- [PROMPT]: Once you know how many lines below hold "agent", reply with that number and add nothing.

- [DATA]:
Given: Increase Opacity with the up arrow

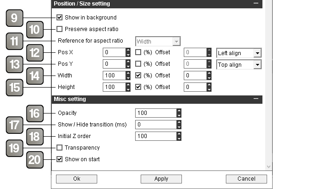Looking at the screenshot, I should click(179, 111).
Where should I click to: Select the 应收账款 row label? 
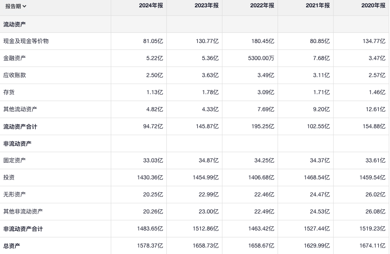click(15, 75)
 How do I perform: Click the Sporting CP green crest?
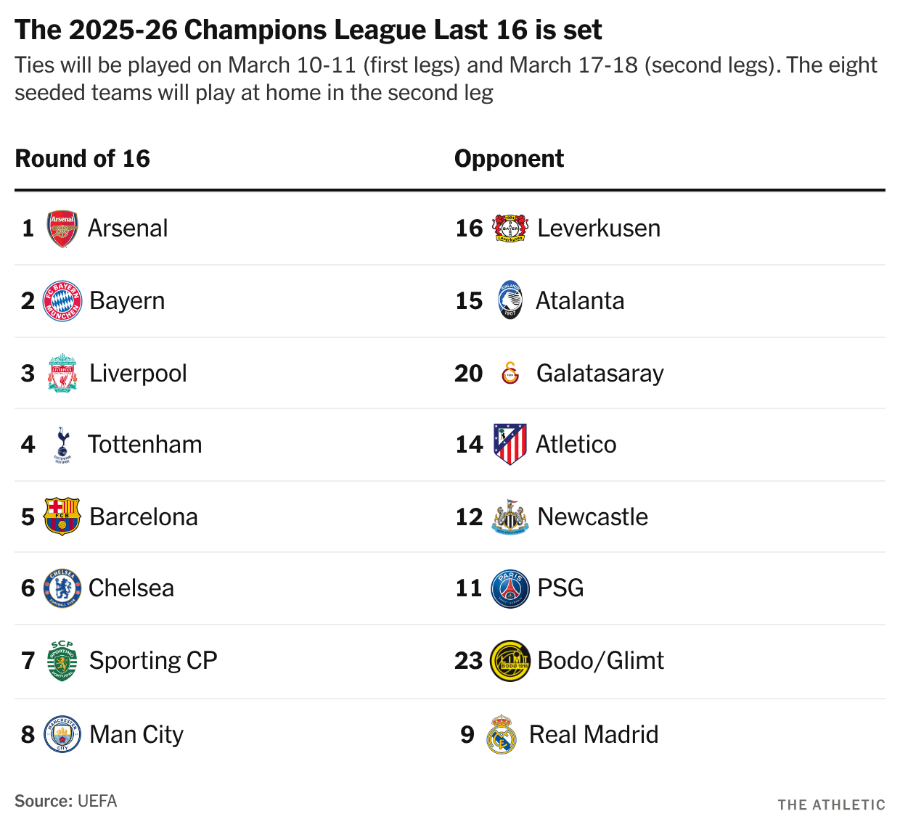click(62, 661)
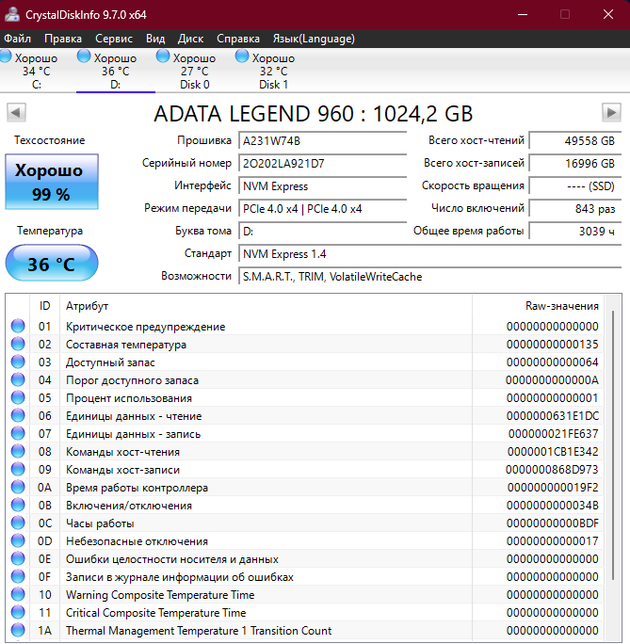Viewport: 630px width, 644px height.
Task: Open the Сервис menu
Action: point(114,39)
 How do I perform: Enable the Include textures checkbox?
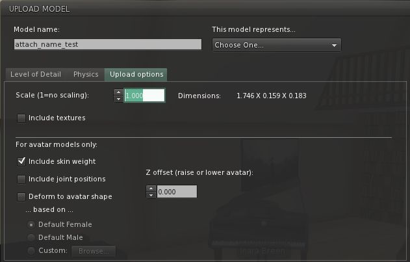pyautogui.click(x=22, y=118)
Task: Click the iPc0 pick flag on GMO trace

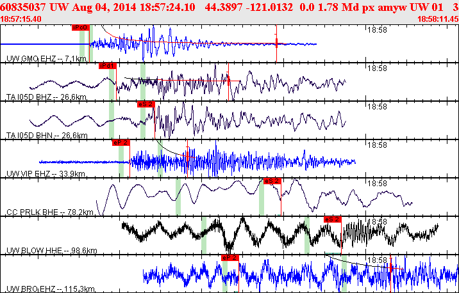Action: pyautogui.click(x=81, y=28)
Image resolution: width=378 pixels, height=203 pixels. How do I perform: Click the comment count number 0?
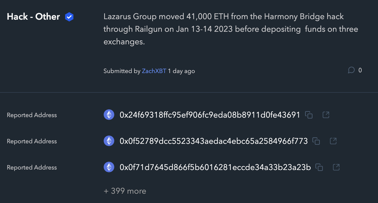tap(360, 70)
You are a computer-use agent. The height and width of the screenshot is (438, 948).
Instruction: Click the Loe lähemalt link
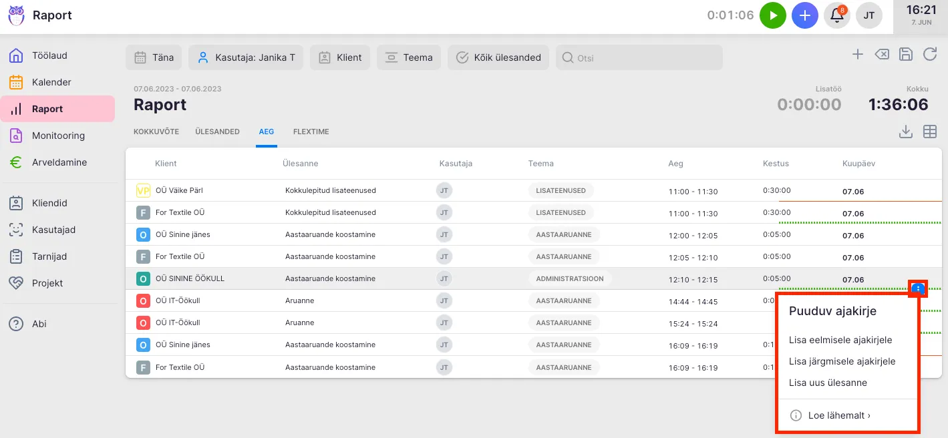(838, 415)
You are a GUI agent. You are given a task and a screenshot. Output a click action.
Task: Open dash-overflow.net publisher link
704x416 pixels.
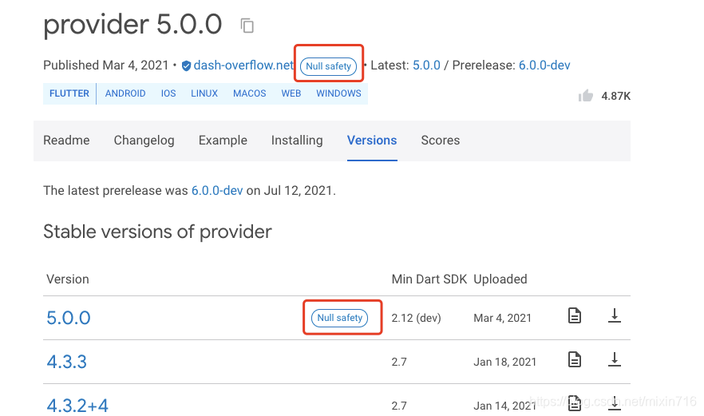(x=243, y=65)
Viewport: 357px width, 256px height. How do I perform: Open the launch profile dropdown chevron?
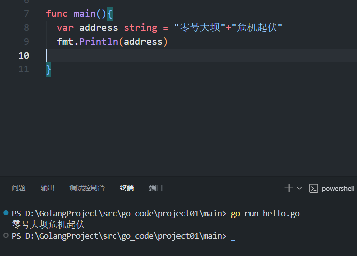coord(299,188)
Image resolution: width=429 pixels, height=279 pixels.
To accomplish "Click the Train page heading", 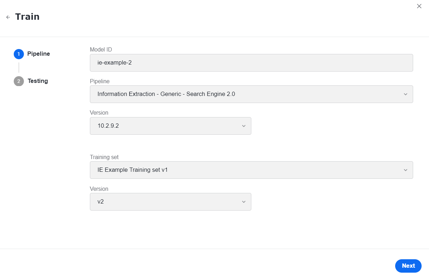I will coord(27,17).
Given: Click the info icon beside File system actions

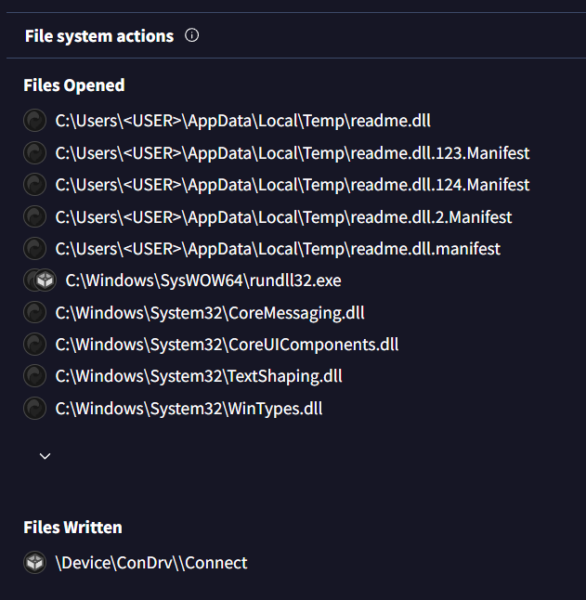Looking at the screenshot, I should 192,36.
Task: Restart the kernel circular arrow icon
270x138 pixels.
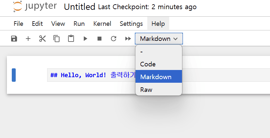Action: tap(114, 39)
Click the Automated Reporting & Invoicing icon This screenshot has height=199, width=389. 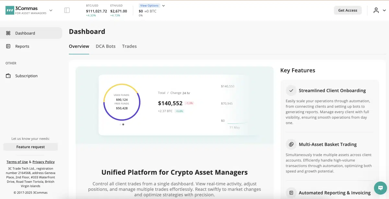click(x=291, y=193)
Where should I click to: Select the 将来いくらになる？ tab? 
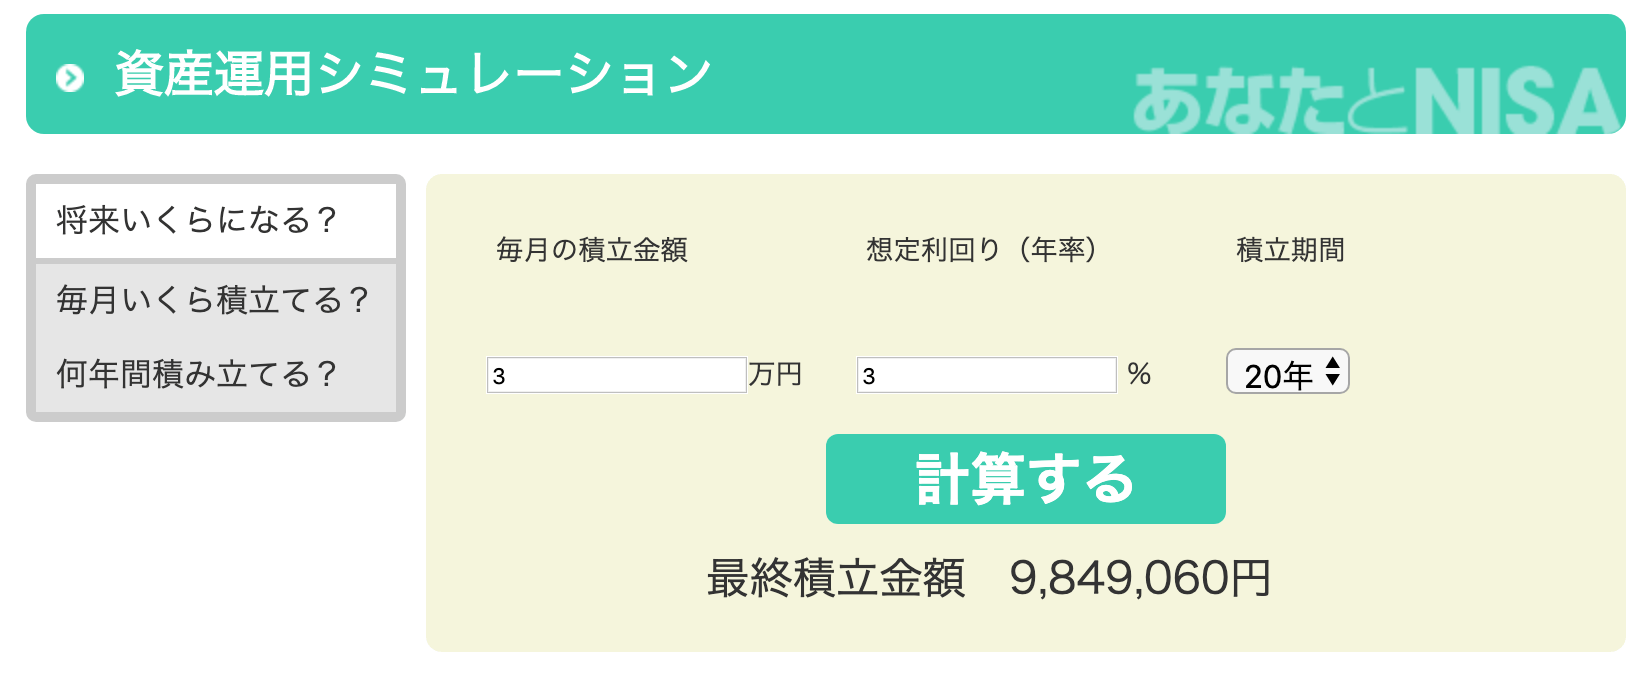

- [ANSWER FOR THE TASK]: 2